I was born in Mijek in 1945. I grew up in the desert with the animals and we were all the time moving. If we heard it was raining somewhere we would move. Everything was packed on the camels and we also rode them to the new place. After 1963 we got a car, it was not hard we just sold a few camels and bought it from Trans-Sahara. It changed life for us.
But the camel is still the most important thing for the bedouin. The car allows us to get things from the far away cities, like clothes, oil, flour and sugar but the milk and meat from the camel is how we survive. I used to see the Spanish sometimes but I could not understand them so never spoke to them. They would not teach my children in the school, they came and took our fish from the sea and our minerals from the land. I was surprised when they gave Western Sahara to Morocco and Mauritania, I expected us to get independence.
After that the Moroccans came very quickly. I fled on foot with seven other women and my children. We walked to the camps in Algeria, I remember some older people died on the journey. During the war we listened to the radio all the time. My nephew and two uncles died in the fighting. It was just the women in the camps, we organised everything.
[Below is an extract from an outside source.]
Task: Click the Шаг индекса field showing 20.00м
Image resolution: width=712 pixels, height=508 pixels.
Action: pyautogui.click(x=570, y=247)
I have lived in the camps for thirty five years but since the ceasefire I am able to come to the liberated territory during the summer when it is too hot in the camps. I like to live on my own land not on somebody else's. I go back to the camps because all the international organisations are there and we get help, but life is hard there. Here we see MINURSO [United Nations Mission for the Referendum in Western Sahara] everyday, we hear a lot of things but nothing ever happens. The ceasefire was a big mistake, if the war had not stopped we would be liberated now and back in Western Sahara. This is politics but the UN do not give the Saharawi anything to be hopeful for. If the war comes again then maybe the world will talk about us and things will change.